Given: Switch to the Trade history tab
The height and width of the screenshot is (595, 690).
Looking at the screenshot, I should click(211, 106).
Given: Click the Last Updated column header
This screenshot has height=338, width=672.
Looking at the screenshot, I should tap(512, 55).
++++
Which lines of the data contain the word "Given"? Copy each one.

Result for this exercise:
Given: Switch to the Trade history tab
Given: Click the Last Updated column header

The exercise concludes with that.